*Problem to solve:* Begin at the line containing "[Tesisat Petek Temizliğik" in the data below and go on through the line containing "Temizleme (11, 128)", repeating each line exactly; include both ends and no other line.
=== Begin Enclosure ===
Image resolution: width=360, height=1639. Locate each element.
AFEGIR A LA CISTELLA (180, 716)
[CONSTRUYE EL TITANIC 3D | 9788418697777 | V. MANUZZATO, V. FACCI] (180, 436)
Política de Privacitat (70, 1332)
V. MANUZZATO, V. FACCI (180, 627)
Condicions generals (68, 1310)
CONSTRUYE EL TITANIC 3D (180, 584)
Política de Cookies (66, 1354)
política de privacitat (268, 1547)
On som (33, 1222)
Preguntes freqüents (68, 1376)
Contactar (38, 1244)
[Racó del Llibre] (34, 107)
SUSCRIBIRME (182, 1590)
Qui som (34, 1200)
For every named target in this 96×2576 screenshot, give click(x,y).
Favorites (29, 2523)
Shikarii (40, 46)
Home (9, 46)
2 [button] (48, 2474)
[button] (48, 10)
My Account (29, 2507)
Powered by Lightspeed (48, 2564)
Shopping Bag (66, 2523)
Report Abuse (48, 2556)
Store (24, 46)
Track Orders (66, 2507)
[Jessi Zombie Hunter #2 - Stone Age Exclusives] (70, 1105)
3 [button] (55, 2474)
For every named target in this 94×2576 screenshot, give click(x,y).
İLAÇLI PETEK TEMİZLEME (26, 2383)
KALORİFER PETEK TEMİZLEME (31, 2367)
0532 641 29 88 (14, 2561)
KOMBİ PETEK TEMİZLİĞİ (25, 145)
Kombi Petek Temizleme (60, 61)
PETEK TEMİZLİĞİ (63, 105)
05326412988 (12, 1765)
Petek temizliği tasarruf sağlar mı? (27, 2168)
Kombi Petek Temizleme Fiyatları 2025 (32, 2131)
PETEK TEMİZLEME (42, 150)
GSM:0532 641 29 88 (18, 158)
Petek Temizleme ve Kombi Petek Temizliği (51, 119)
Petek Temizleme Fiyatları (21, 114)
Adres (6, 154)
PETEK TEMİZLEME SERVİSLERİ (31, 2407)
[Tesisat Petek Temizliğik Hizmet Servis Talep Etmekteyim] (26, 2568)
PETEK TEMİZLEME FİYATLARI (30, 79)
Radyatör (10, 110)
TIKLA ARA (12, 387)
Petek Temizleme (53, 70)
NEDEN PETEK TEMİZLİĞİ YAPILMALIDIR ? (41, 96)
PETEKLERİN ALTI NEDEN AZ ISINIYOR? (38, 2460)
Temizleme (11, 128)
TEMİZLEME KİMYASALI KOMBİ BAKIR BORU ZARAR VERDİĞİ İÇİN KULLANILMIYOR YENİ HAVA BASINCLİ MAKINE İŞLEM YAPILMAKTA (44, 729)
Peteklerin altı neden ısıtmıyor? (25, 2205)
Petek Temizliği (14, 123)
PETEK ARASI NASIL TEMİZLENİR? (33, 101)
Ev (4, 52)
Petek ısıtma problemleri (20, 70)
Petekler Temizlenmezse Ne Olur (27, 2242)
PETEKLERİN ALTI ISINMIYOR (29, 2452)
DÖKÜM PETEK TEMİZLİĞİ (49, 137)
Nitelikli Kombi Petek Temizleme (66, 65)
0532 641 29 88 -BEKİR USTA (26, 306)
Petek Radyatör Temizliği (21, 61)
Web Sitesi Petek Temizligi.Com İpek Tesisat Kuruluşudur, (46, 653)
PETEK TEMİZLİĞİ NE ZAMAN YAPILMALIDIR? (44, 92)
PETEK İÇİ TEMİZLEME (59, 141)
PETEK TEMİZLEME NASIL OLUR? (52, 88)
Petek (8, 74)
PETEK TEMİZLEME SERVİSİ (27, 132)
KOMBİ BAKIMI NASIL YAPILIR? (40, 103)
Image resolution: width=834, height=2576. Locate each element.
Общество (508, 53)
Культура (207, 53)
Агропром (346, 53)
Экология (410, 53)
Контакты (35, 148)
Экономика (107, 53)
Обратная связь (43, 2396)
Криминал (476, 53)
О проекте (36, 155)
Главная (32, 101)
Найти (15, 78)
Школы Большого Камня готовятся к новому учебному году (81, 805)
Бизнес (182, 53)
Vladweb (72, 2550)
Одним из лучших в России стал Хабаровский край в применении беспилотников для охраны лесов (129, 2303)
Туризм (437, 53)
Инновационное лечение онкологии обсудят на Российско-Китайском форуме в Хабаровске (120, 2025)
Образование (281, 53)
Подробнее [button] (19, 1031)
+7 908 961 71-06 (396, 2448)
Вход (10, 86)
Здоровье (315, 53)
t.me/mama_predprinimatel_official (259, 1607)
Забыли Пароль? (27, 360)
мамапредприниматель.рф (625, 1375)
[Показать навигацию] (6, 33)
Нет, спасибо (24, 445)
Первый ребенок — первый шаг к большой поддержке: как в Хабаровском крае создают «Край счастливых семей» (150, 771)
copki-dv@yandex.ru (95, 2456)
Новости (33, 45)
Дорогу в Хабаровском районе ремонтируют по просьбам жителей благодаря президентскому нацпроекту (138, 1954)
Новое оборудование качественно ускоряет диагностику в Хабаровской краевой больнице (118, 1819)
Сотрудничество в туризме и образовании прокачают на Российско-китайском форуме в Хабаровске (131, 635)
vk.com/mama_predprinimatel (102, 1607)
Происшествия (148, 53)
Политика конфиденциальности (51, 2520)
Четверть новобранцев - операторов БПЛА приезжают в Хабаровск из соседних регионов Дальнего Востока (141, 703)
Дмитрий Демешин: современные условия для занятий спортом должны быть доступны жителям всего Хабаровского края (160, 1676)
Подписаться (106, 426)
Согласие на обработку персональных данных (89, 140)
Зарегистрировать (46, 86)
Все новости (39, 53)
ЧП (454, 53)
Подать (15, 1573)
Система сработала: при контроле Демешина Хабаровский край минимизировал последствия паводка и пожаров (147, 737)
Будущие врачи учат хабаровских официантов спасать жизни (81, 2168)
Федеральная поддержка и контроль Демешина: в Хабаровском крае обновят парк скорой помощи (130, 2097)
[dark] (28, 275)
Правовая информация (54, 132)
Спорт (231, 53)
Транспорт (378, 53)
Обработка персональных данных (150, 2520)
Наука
=== End Enclosure ===
*Response area:*
[Tesisat Petek Temizliğik Hizmet Servis Talep Etmekteyim] (26, 2568)
PETEK TEMİZLEME FİYATLARI (30, 79)
Radyatör (10, 110)
TIKLA ARA (12, 387)
Petek Temizleme (53, 70)
NEDEN PETEK TEMİZLİĞİ YAPILMALIDIR ? (41, 96)
PETEKLERİN ALTI NEDEN AZ ISINIYOR? (38, 2460)
Temizleme (11, 128)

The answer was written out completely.